En même temps, le canon tonnait à Bab-el-Oued,
et de grandes clameurs s'élevaient sur tous les points.
Les travailleurs étant très
gênés à El-Kantara par les assiégés,
le colonel Lemercier fit demander en toute hâte au général
Trézel des soldats pour les protéger ; mais,
soit que le message ait été mal compris, soit
que la mise en mouvement du détachement désigné
eût donné le change, chacun se persuada que la
tête de, colonne était entrée et le bruit
se répandit, de proche en proche, que la porte avait
été forcée. Aussitôt, le 63e s'avança
vers le pont.
Or, la compagnie franche entendait ne céder
sa place à personne ; sortant du petit ravin, les hommes
de Blangini se précipitèrent comme une trombe
vers le pont, bousculèrent les sections déjà
engagées, passèrent à travers les projectiles
qui les criblèrent et vinrent s'abattre sur les malheureux
sapeurs, écrasant les uns, crevant ou faisant rouler
au ravin les sacs à poudre et détruisant les
travaux.
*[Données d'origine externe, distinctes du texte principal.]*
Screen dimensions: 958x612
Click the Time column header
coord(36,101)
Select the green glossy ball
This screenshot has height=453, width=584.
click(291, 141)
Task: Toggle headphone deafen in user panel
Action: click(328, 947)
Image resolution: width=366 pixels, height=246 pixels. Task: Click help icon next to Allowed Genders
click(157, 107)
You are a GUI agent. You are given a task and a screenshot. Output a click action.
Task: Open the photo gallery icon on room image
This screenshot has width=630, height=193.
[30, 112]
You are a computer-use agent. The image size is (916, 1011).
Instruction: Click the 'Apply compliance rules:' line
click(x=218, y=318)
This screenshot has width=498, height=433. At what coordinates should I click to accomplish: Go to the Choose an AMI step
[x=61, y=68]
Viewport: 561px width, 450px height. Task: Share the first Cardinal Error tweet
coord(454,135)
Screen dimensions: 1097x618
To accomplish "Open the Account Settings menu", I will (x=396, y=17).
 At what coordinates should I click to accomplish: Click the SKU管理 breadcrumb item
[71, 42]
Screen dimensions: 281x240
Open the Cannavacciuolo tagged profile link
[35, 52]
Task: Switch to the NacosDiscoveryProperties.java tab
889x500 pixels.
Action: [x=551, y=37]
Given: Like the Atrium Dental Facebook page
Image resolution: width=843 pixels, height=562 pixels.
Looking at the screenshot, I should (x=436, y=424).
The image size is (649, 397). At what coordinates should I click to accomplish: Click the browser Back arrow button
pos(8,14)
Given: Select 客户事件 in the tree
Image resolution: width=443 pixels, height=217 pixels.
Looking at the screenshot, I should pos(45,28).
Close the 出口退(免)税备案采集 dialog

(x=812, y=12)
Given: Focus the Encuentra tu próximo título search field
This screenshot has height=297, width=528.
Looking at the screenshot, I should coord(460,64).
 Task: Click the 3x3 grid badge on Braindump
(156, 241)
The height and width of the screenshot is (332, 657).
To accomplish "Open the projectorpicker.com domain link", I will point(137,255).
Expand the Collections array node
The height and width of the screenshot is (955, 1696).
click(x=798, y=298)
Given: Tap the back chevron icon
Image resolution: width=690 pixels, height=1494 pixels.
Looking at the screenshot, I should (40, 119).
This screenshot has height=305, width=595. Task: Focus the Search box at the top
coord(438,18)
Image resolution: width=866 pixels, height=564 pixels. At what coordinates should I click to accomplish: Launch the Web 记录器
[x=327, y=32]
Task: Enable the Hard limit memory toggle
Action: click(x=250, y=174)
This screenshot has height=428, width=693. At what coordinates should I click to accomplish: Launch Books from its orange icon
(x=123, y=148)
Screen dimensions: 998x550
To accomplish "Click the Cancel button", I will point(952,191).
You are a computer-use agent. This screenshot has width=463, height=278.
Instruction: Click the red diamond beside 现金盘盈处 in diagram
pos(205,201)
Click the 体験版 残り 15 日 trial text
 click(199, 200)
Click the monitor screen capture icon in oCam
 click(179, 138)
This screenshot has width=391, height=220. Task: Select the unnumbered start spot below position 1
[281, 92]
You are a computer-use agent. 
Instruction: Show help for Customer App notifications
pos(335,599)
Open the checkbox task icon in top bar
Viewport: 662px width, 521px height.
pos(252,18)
Le désordre fut inexprimable ; ce que voyant,
les assiégés dirigèrent tous leurs coups
sur ces soldats entassés dans un espace trop restreint,
se bousculant et s'entraînant les uns les autres vers
l'abîme.
Le général Trézel s'était
porté en toute hâte sur le pont et, tandis qu'il
s'efforçait de retenir et de faire reculer les troupes
de seconde ligne, il fut atteint d'une balle à la figure.
Cependant, le bruit de l'entrée des troupes à
El-Kantara était parvenu à l'État-major,
et le maréchal, suivi de ses officiers, se porta au
galop dans cette direction. A l'entrée, du pont, il
rencontra le colonel Lemercier qui lui apprit, avec la plus
grande douleur, l'échec irrémédiable
de la tentative et l'invita à faire rentrer les braves
gens qui se faisaient tuer là inutilement. L'ordre
en fut donné aussitôt et les soldats repassèrent
ce pont fatal, non sans laisser de nouvelles victimes en chemin.
L'attaque du front de Bab-el-Oued n'avait
pas été plus heureuse. Le lieutenant-colonel
Duvivier, qui la commandait, s'avança avec le Bataillon
d'Afrique, une section du Génie et deux obusiers. Mais
les assiégés les accueillirent pas un feu d'enfer,
et il se produisit une grande confusion dans la tête
de colonne ; le sous-officier chargé de la poudre destinée
à faire sauter la porte ayant été tué,
on ne put retrouver le sac. Les obusiers furent cependant
mis en batterie et on essaya, mais en vain, d'enfoncer la
porte à coups de canon ; de hardis sapeurs allèrent
même l'attaquer à coups de hache ; tout fut inutile
et la situation des assaillants devint tellement critique,
qu'il fallut se décider à la retraite. Le feu
meurtrier de la place avait fait de nombreuses victimes ;
le capitaine Grand, du Génie, et le commandant Richepanse,
entre autres, étaient mortellement blessés.